Meta-analysis and calculating confidence intervals using parmest-format results > sets

parmcip [if] [in] [ , parmcip_opts ]

metaparm [weight] [if] [in] [ , metaparm_outdest_opts metaparm_content_opts parmcip_opts ]

aweights and iweights are allowed with metaparm. See help for weights.

Description

metaparm and parmcip are resultsset-processing programs designed for use with parmest and parmby resultssets, which have one observation per estimated parameter and data on parameter estimates. (See Newson (2006), Newson (2004), Newson (2003) and Newson (2002).) metaparm inputs a dataset in memory with one observation per parameter and variables containing estimates, standard errors and (optionally) degrees of freedom, and creates an output dataset with one observation, or one observation per by-group, and data on estimates, standard errors, z- or t-statistics, P-values and confidence limits for a linear combination (weighted sum) of the input parameters, assuming that the input parameters are estimated independently (or at least are uncorrelated) for different sub-populations. The output dataset can be listed to the Stata log, saved to a disk file, or written to memory, overwriting the existing dataset. metaparm is useful for meta-analyses (where aweights are used), and can also be used with iweights for calculating confidence intervals and P-values for differences or ratios between parameters for different subpopulations. parmcip inputs a dataset in memory with one observation per parameter and variables containing parameter estimates, standard errors and (optionally) degrees of freedom, and adds new variables to the dataset, containing the confidence limits, z- or t-statistics, P-values, and (optionally) stars for P-values. parmcip is useful if the user requires confidence intervals for a Normalizing and/or variance-stabilizing transformation of the original parameters. metaparm works by calling parmcip, and therefore should not be downloaded without parmcip.

Options

metaparm and parmcip have a large number of options, which fall into the following 3 groups:

Option group Description -------------------------------------------------------------------------- metaparm_outdest_opts Output-destination options for metaparm metaparm_content_opts Output-content options for metaparm parmcip_opts Options for metaparm and parmcip --------------------------------------------------------------------------

Output-destination options for metaparm

options Description ------------------------------------------------------------------------- list(list_spec) List output dataset to Stata log and/or Results window saving(filename[,replace]) Save output dataset to a disk file norestore Write output dataset to memory fast Write output dataset to memory without precautions flist(global_macro_name) Append output filename to a global macro -------------------------------------------------------------------------

where list_spec is a specification of the form

[varlist] [if] [in] [ , [list_options ] ]

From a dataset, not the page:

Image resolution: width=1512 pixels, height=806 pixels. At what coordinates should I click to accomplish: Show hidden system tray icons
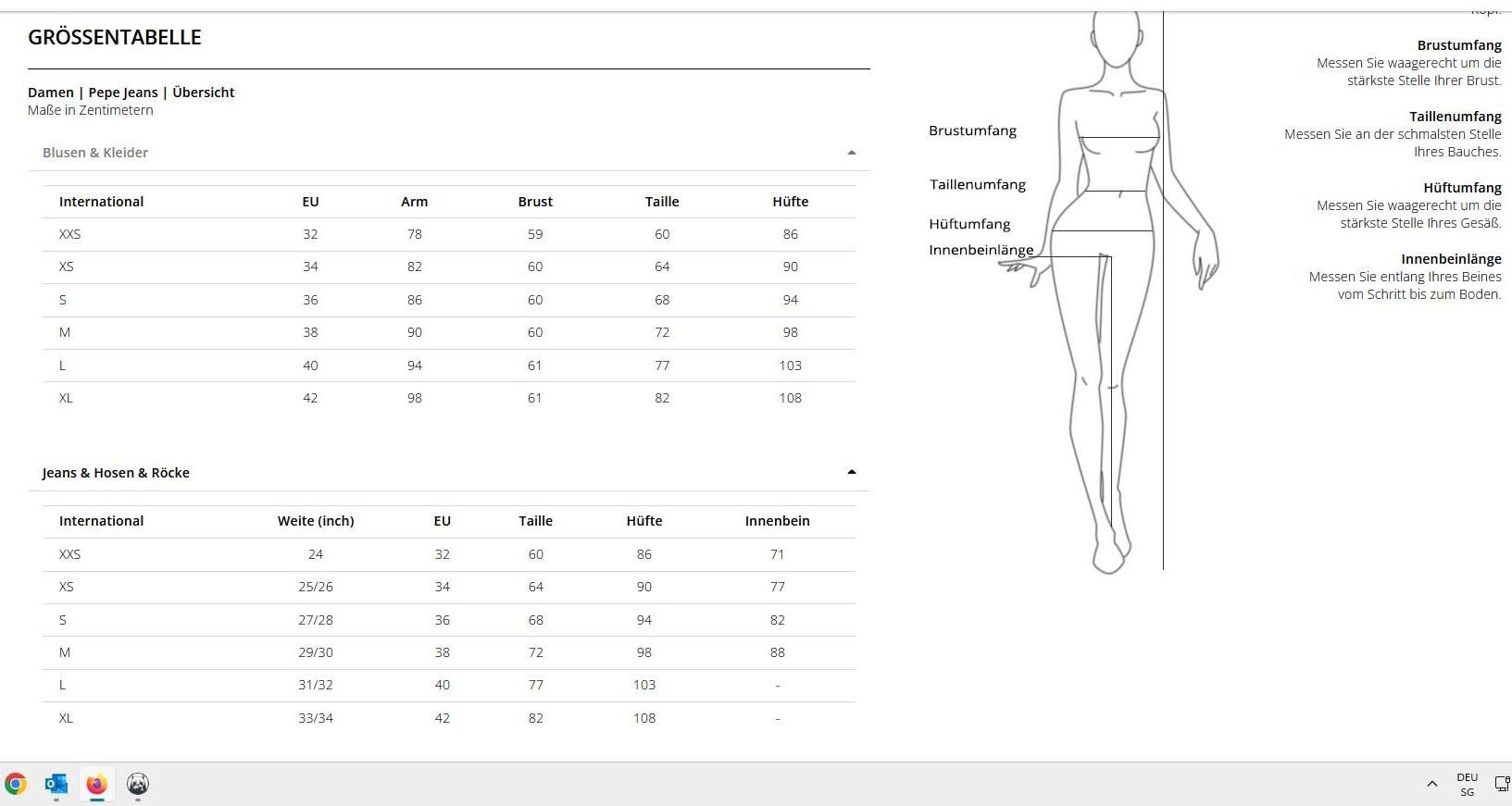click(x=1432, y=785)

and list_options is a list of options used by the list command.

See metaparm_outdest_opts for details of these options.

Output-content options for metaparm

options Description ------------------------------------------------------------------------- by(varlist) Variables specifying by-groups sumvar(varlist) Variables to be summed in output dataset dfcombine(combination_rule) Rule for combining degrees of freedom idnum(#) Value of numeric dataset ID variable nidnum(newvarname) Name of numeric dataset ID variable idstr(string) Value of string dataset ID variable nidstr(newvarname) Name of string dataset ID variable format(formatting_list) Display formats for variables in the output dataset -------------------------------------------------------------------------

where combination_rule is

satterthwaite | constant

and formatting_list is a list of form

varlist_1 format_1 ... varlist_n format_n

See metaparm_content_opts for details of these options.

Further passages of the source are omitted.